§ TO DO
Within the entries below, how many lines carry the word "computer"? State the number and stop.

§ DATASET EXTRACT
════════════════
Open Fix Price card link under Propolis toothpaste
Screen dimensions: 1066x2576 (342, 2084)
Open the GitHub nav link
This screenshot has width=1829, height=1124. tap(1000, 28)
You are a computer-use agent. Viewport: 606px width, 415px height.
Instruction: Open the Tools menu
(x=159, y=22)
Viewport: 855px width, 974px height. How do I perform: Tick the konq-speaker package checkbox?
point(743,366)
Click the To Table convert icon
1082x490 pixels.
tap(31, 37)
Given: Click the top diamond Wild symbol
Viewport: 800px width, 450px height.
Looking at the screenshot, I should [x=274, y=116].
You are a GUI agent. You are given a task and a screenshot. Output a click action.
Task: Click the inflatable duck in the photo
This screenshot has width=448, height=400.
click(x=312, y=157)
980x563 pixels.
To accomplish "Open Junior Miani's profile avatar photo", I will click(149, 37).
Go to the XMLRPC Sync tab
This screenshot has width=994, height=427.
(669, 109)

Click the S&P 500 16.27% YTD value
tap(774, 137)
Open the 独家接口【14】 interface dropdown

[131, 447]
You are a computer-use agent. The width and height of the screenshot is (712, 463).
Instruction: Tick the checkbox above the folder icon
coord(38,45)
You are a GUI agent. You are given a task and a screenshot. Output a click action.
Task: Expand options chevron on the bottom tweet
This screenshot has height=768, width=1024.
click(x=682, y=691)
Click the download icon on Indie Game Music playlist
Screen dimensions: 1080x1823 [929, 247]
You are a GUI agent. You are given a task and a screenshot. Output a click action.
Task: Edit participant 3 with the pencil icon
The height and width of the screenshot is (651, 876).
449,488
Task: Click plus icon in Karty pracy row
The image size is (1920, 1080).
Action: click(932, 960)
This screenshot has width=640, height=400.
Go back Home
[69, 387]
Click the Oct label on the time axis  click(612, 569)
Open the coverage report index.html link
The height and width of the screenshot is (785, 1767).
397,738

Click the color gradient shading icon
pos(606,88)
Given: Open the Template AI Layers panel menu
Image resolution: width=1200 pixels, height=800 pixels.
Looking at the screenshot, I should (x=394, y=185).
════════════════
§ EXPECTED OUTPUT
2